Why this gets worse, not better
Three forces compound the delta as a product matures:
-
Context windows grow. More history per prompt → more re-ingestion cost per hop → the 3.04× prompt-token multiple expands. The longer your conversations get, the worse prose-flow looks.
-
Hops multiply. Teams add a verifier. Then a re-verifier. Then a guardrail. Then a “judge.” A 3-hop pipeline becomes a 5-hop pipeline becomes a 7-hop pipeline. The token multiplier scales roughly linearly in hops, because each new hop both consumes the prior hop’s prose and produces its own.
-
Retries accumulate. When the same prompt is re-run because the first answer was malformed or low-quality, you pay the full multi-hop cost twice. Prose-flow pipelines have higher variance — there are more places for things to go subtly wrong — so retries hit a larger fraction of traffic.

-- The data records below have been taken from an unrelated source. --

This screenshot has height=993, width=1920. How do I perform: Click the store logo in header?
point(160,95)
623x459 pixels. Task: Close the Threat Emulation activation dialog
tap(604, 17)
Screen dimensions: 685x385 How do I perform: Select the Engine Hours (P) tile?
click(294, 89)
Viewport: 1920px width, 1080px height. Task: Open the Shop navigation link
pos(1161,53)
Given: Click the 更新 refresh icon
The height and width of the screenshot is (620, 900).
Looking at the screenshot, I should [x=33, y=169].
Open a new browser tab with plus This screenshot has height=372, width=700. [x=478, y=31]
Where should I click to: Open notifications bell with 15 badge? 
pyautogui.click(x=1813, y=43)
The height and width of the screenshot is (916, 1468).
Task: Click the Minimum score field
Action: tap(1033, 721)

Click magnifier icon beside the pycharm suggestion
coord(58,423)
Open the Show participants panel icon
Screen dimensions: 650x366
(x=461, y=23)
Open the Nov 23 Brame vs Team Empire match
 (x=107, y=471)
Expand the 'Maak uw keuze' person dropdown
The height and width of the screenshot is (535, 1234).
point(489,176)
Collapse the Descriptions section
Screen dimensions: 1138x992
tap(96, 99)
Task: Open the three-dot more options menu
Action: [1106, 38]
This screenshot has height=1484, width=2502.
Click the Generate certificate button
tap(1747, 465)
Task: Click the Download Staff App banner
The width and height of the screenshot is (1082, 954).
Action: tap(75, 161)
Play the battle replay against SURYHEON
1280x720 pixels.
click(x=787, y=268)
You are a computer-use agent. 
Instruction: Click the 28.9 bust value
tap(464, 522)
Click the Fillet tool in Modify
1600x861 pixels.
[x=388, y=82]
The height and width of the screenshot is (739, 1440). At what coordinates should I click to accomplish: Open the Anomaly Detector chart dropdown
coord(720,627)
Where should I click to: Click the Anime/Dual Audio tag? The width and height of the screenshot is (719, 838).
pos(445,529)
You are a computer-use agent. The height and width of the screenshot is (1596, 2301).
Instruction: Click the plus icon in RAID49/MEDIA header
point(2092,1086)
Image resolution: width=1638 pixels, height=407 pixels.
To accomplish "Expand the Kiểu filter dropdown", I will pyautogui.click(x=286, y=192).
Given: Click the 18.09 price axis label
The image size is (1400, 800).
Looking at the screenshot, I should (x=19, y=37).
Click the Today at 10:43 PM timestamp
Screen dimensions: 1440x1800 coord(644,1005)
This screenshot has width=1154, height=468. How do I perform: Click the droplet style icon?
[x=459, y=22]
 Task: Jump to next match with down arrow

A framework that pitches “just add a critic agent” is pitching ~33% more spend per request, on infrastructure that already costs 3.67× the typed-flow baseline. The marginal critic isn’t free; it multiplies.
Why typed-flow pipelines avoid the cost
When agents pass each other typed payloads instead of prose, three things change at once.
The receiving agent’s prompt is constructed from the schema. Instead of “here is everything the previous agent wrote, please continue from here,” the next agent gets a prompt shaped like “the previous agent classified the request as category=billing with priority=high and customer_tier=enterprise; produce the response template.” The model isn’t trying to summarize, parse, or extract anything from the prior hop’s prose — it’s reading clean fields and producing one specific output.
The receiving agent doesn’t have to read the previous agent’s narrative. The narrative was the previous agent’s tool for arriving at the typed payload, not its product. Each agent’s product is the schema-shaped result. The runtime reads it, the runtime hands the next agent only what that next agent needs, and the model sees a much smaller prompt.
The producing agent doesn’t have to write a full narrative. Its job is to fill out the schema. A schema with five fields requires far fewer completion tokens than three paragraphs of prose explaining the same five fields and their justification. Completion tokens collapse — which is why the multiplier on completions (4.66×) is even larger than the multiplier on prompts (3.04×).
You can chain five agents this way and spend fewer tokens than a 3-hop prose pipeline, because nothing is being re-ingested.
What to measure on your own stack
If you run a multi-agent pipeline today, the measurement is straightforward and the result is conclusive in either direction. Run 100 representative prompts through your current architecture. Count the prompt tokens and the completion tokens. Then run the same 100 prompts through a typed-flow alternative — even a hand-written one with the schema explicit and the receiving agent’s prompt constructed from the fields — and count again.
The numbers either show a multiplier or they don’t. Mine showed 3.67×. Yours will be in the same neighborhood for the same architectural reasons.
The token counts go on the slide. The architecture argument goes underneath them.
The non-obvious corollary
Frameworks with generous free tiers or launch credits are doing you a favor on the developer side and a disservice on the finance side. The token bill you’re not paying during the prototype is the bill you will pay at scale. The architecture you chose in the free tier is the architecture that ships in production.
If a framework’s prompt and completion totals at 100 prompts already look 3× a typed-flow alternative, those numbers don’t get better when you scale up. They get worse, because the compounding forces above kick in. The architecture is the cost. Free tiers hide the architecture.
The least surprising bill at scale is the one where the architecture charged you for the prototype. That’s the architecture worth choosing.